- [Activity]
A complete answer retypes each of the records below precisely and includes none of the pictures.
===== Extracted material
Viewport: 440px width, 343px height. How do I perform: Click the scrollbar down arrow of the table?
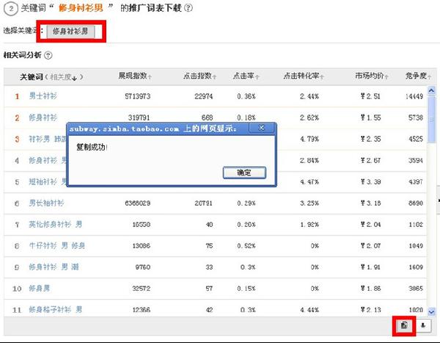[432, 311]
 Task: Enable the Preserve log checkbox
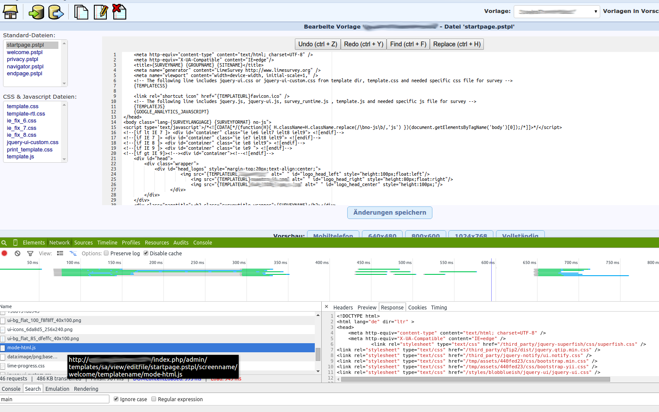click(x=106, y=253)
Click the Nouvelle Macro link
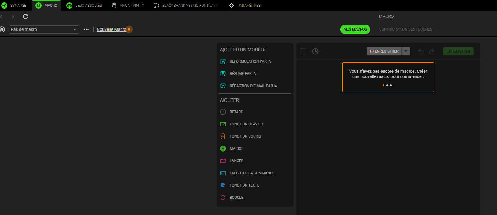The height and width of the screenshot is (215, 497). point(111,29)
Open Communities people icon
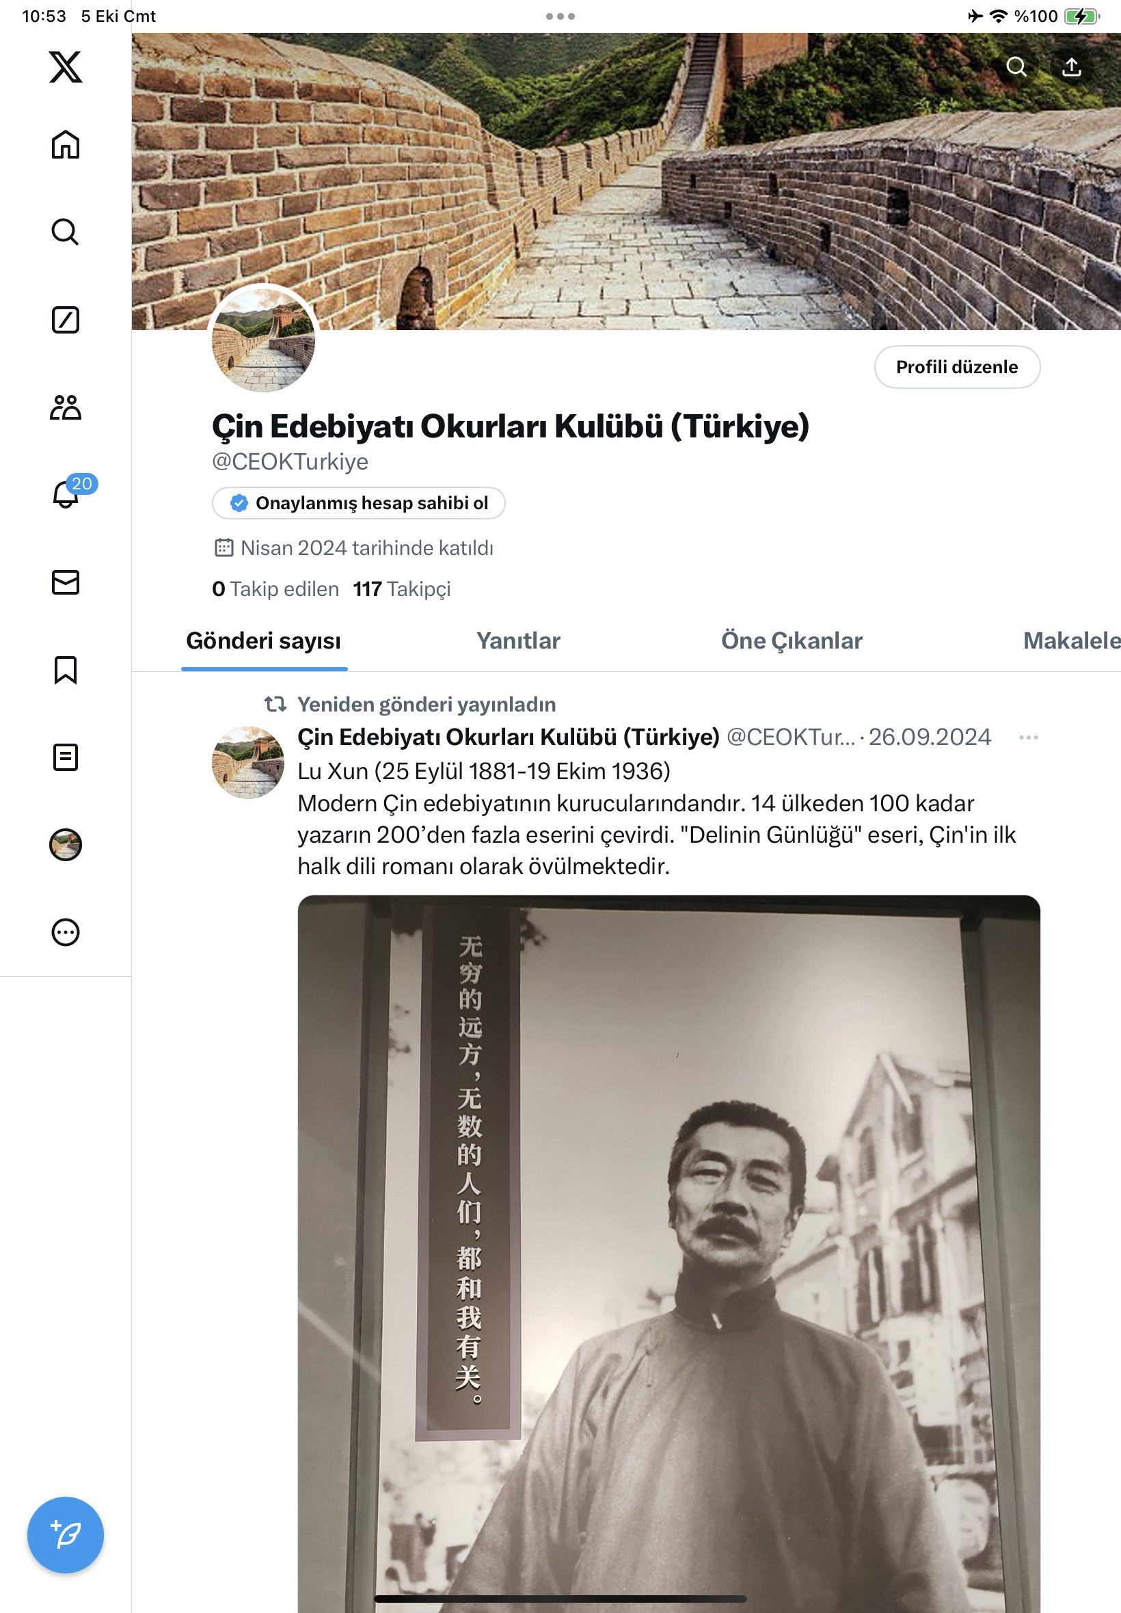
==========
- [Output below]
Viewport: 440px width, 343px height. How do I perform: Click the scrollbar down arrow of the table?
[432, 311]
 Task: Enable the Preserve log checkbox
click(x=106, y=253)
Click the Nouvelle Macro link
The height and width of the screenshot is (215, 497). point(111,29)
Open Communities people icon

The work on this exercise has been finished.